ASSIGNED TASK A:
According to the article on the U.S.-Japan trade agreements, what share of Japan's trade surplus with the United States comes from cars and car parts?
ASSIGNED TASK B:
Continue the article on the U.S.-Japan trade agreements from where it stops.

GIVEN TEXT:

Japan agrees to open glass, other markets

October 02, 1994|By New York Times News Service

WASHINGTON -- In a significant advance for the United States, Japanese and U.S. negotiators reached agreements yesterday to open Japan's markets in insurance, glass and medical and telecommunications equipment in ways that should increase U.S. exports to the world's second-largest economy.

But the all-night negotiations to meet a U.S. deadline failed to produce a deal to increase Japanese purchases of U.S. cars and car parts, which account for two-thirds of Japan's $60 billion trade surplus with the United States.

President Clinton responded by immediately carrying out his threat to initiate limited trade sanctions against Japan for failing to open more of its market for auto parts, even as he expressed satisfaction with those deals that were struck.

The sanctions process, though, requires a 12- to 18-month period of investigations and further consultations before punitive tariffs are imposed on Japanese exports to the United States. As a result, the proposed sanctions are not expected to disrupt relations between the two countries or to rattle the financial markets.

Indeed, the value of the dollar, which has slid steadily against the yen since the beginning of 1993, is expected to strengthen as a result of the package agreed upon yesterday, which should reduce a lot of the trade tension between Washington and Tokyo.

GIVEN DATA:
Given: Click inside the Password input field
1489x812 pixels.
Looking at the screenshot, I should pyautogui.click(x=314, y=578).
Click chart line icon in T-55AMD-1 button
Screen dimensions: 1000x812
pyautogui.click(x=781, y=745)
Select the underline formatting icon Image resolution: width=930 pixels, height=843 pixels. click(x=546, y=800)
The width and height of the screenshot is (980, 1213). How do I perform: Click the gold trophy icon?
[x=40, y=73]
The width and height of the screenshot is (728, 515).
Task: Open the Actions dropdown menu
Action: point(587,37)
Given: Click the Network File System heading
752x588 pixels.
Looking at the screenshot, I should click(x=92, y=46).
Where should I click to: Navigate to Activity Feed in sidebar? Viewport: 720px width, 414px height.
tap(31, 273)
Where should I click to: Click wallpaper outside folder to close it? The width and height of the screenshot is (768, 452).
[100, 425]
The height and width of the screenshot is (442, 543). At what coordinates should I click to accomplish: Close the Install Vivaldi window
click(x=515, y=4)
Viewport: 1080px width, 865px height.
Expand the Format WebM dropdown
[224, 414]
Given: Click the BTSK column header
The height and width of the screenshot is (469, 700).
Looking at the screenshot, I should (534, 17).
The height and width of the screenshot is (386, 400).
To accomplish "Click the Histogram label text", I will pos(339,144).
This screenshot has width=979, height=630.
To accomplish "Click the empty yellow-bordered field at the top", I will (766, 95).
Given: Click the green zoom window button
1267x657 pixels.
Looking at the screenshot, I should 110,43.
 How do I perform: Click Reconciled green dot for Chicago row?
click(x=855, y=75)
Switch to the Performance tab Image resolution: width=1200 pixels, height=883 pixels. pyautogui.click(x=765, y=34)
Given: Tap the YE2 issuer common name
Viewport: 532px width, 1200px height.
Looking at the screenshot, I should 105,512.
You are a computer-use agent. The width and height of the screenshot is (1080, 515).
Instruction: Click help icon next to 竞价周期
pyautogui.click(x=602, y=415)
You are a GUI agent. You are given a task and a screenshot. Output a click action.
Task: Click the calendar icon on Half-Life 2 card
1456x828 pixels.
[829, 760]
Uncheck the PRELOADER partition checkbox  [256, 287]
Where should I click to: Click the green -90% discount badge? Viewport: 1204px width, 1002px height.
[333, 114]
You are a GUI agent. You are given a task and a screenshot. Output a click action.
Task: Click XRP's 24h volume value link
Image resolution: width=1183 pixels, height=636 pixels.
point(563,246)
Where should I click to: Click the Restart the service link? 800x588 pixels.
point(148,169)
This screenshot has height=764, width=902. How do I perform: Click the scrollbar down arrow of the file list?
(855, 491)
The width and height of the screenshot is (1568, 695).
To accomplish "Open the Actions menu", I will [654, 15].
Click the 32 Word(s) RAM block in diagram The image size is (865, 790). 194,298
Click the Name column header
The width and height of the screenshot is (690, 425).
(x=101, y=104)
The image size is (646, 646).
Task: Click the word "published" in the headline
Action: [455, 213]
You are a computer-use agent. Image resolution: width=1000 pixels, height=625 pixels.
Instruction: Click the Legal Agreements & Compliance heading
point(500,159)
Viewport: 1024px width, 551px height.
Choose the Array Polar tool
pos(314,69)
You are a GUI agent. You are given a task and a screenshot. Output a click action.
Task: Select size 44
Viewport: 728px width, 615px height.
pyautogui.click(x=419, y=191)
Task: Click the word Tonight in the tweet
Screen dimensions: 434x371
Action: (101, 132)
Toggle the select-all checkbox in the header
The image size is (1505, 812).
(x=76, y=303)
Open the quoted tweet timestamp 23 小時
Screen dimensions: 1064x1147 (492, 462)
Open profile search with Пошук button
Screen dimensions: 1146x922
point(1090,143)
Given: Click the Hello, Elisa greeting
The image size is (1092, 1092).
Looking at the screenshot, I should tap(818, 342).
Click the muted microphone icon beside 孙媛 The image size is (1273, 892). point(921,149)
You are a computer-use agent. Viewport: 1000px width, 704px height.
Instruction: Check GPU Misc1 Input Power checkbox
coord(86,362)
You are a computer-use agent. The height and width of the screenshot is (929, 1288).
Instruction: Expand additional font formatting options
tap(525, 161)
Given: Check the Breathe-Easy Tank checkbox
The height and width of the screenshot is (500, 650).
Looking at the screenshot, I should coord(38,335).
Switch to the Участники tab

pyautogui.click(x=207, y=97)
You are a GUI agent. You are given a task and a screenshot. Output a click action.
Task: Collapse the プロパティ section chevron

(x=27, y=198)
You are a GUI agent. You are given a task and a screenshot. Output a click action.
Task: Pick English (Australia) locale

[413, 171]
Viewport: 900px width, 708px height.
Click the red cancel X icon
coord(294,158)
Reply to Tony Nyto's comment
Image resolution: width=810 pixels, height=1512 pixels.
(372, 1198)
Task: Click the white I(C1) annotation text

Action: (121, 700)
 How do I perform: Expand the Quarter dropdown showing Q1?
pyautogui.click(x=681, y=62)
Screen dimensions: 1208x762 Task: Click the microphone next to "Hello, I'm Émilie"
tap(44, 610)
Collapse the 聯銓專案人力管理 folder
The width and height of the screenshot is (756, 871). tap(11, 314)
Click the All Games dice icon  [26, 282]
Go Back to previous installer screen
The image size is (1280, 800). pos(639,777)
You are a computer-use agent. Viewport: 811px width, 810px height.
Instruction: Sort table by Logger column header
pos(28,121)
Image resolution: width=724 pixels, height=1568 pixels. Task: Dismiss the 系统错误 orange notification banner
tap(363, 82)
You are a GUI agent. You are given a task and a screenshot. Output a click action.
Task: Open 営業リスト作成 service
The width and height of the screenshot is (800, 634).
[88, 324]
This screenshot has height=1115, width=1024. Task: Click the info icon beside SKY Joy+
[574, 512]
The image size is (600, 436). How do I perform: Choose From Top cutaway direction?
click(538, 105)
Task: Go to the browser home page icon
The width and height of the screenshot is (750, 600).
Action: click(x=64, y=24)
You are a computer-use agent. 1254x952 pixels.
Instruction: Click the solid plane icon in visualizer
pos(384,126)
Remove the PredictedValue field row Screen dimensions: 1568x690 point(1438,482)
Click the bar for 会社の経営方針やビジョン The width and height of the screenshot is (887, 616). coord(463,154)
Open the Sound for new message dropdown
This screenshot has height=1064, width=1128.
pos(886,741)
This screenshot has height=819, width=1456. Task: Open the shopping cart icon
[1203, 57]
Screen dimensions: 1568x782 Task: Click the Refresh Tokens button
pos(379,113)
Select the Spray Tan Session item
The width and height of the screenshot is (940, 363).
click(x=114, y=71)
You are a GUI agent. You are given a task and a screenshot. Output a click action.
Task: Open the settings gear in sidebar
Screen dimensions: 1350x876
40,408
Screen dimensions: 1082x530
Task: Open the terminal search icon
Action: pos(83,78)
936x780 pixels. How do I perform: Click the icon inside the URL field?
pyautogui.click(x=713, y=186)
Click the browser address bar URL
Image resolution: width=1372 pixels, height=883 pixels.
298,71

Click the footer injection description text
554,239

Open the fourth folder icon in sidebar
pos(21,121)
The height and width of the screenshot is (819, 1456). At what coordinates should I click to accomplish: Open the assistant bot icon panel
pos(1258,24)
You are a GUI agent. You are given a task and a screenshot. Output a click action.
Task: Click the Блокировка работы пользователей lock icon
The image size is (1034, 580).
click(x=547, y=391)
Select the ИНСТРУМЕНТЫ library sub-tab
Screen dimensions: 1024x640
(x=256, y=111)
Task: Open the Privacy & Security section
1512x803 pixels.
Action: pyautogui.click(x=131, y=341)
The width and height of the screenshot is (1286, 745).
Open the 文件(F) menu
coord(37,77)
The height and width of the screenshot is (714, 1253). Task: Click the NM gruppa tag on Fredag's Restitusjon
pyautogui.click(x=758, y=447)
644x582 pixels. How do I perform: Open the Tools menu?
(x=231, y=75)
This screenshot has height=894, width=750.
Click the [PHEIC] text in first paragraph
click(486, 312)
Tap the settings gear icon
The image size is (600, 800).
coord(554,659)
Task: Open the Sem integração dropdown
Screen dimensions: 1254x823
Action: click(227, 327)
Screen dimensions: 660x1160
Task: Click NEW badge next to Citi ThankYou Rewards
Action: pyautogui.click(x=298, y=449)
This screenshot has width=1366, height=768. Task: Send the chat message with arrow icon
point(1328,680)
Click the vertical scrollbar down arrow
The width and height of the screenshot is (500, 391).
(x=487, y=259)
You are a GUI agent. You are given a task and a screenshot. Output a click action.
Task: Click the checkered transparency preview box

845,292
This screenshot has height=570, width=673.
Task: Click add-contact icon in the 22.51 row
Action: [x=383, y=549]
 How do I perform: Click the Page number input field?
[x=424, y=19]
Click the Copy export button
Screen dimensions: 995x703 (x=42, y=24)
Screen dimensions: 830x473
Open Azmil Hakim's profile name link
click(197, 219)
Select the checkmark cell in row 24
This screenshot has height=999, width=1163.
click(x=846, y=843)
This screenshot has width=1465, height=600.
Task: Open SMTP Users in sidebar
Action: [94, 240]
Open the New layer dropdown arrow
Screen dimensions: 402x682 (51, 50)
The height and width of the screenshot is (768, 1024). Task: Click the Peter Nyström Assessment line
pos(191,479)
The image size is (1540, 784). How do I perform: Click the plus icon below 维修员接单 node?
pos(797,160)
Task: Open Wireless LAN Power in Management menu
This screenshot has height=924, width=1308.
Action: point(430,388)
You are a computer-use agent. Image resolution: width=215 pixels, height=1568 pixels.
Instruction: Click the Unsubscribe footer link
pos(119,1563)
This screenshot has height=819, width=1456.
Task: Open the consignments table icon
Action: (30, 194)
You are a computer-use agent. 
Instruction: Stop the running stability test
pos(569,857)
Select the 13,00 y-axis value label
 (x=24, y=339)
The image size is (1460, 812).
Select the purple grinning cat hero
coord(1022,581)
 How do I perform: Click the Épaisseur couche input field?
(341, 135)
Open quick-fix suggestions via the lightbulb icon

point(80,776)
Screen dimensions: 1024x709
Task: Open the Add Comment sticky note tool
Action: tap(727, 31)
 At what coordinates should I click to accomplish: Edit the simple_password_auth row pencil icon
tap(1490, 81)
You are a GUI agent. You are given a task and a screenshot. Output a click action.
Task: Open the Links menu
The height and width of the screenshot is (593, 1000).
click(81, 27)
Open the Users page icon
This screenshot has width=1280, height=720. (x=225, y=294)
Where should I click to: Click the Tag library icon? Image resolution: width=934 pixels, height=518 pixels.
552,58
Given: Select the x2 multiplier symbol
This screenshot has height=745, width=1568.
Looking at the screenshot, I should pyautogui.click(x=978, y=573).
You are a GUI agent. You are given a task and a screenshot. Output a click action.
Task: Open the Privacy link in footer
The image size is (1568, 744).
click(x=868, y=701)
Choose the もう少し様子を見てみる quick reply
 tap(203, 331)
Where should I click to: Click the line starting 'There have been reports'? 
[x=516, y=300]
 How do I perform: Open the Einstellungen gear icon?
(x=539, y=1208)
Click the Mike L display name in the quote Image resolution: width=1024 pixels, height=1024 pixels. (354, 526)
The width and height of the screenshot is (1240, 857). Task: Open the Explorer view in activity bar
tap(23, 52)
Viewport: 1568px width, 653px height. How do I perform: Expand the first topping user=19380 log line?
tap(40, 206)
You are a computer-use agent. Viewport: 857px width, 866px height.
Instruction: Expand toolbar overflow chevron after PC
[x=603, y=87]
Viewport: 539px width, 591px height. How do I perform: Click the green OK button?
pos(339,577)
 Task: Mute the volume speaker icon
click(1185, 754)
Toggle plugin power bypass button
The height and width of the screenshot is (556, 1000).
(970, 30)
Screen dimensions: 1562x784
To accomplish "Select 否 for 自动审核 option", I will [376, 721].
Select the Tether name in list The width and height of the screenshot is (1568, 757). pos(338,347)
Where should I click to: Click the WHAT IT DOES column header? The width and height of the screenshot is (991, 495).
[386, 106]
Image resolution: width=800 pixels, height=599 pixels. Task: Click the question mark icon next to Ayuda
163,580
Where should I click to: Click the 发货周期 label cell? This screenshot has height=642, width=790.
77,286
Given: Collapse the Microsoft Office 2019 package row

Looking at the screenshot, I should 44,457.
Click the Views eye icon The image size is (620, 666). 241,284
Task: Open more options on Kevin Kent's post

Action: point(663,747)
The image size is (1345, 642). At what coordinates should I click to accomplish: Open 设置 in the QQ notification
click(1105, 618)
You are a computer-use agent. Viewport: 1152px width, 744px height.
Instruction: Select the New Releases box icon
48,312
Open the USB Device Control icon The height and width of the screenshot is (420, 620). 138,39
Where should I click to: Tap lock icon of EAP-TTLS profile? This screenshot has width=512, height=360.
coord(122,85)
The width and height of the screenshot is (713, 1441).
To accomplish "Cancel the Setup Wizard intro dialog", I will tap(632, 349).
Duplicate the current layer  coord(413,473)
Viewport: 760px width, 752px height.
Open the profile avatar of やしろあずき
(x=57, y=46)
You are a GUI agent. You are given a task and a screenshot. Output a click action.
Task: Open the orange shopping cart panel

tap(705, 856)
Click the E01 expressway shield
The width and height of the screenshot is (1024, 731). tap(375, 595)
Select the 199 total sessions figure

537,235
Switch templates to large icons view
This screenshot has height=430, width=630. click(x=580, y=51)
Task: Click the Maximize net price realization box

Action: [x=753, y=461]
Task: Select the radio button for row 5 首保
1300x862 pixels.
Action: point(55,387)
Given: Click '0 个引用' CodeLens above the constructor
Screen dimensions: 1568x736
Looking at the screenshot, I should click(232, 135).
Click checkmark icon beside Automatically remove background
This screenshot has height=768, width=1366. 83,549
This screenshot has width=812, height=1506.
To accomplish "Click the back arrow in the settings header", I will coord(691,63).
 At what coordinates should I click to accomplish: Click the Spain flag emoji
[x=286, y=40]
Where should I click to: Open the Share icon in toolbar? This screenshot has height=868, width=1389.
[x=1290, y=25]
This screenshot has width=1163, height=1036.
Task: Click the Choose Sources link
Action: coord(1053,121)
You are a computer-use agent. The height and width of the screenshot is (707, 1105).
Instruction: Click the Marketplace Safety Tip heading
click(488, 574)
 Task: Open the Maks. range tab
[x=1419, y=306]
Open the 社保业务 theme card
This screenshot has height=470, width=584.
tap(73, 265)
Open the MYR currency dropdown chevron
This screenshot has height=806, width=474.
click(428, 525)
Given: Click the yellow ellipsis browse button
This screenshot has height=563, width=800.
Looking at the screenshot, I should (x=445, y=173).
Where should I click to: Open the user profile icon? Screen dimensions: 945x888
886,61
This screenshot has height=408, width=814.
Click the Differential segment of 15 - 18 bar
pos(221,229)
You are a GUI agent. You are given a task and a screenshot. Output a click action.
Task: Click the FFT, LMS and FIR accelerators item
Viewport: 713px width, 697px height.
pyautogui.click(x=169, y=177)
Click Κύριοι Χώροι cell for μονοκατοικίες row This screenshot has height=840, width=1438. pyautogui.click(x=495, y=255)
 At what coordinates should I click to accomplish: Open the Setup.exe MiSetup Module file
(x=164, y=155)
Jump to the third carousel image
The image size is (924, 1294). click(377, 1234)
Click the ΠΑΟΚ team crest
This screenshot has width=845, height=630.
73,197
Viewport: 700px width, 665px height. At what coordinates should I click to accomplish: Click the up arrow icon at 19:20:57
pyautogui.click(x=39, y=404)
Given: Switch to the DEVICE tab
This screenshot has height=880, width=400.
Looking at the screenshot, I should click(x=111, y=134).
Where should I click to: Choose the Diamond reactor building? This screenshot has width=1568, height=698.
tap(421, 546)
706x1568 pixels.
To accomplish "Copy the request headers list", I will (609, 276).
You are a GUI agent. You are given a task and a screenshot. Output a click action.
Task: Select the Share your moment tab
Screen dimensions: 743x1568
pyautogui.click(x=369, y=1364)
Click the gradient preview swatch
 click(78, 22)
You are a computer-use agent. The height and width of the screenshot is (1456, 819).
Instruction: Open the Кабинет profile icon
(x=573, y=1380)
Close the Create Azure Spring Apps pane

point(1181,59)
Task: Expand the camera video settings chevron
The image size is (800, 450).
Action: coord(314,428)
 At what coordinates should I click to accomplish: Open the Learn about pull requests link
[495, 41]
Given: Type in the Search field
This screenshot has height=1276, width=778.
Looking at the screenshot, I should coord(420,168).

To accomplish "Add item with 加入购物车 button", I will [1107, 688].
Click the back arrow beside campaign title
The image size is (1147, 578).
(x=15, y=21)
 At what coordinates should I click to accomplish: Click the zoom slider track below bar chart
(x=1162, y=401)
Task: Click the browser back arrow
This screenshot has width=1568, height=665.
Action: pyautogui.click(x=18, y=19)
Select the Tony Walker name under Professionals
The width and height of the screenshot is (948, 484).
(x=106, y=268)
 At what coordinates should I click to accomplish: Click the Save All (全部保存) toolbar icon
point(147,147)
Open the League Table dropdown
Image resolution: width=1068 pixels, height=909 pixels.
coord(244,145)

YOUR RESPONSE A:
Two-thirds of Japan's $60 billion trade surplus with the United States.

YOUR RESPONSE B:
Opening four lucrative sectors of the relatively closed Japanese marketplace, the deal concludes 15 months of often bitter negotiations between Washington and Tokyo. If the agreements work out as written, they may constitute one of the most important breakthroughs in U.S.-Japanese trade relations since World War II.

The deal with Japan should also make it easier for Mr. Clinton to win congressional approval for the global trade agreement, the General Agreement on Tariffs and Trade, which is before Congress and which would lower tariff barriers around the world.

Many trade analysts and industry representatives said that theythought the package was a good bargain for the United States in general and for U.S. companies in particular. That is, assuming the Japanese carry through with the promises to help foster progress "in access and sales" in the areas of insurance, glass and government purchases of medical and telecommunications equipment.

The Clinton administration can finally point to some tangible results from its get-tough strategy with Japan.

"This is certainly a plus for U.S. trade policy," said Clyde V. Prestowitz Jr., president of the Economic Strategy Institute, a research group financed in part by U.S. corporations and car companies, which have long advocated a hard-nosed trade policy with Japan.

"The deal establishes two things: One is a recognition on all sides that the Japanese market has certain structural barriers that need special attention. Second, there is an implicit commitment by Japan to deal with those barriers in ways that can be measured."

Mr. Prestowitz, a former U.S. trade negotiator, added: "It is unfortunate that they did not get anything on autos, but at least Clinton did not back down, which is what so often happened in the past."

The failure, though, to reach an agreement on autos is a big hole in the package. It is true that U.S. officials are increasingly less concerned with the sales of U.S. autos and original auto parts to Japan, because those have been rising in recent years, thanks to greater efforts by U.S. manufacturers to sell to the Japanese -- although the sales numbers remain very low.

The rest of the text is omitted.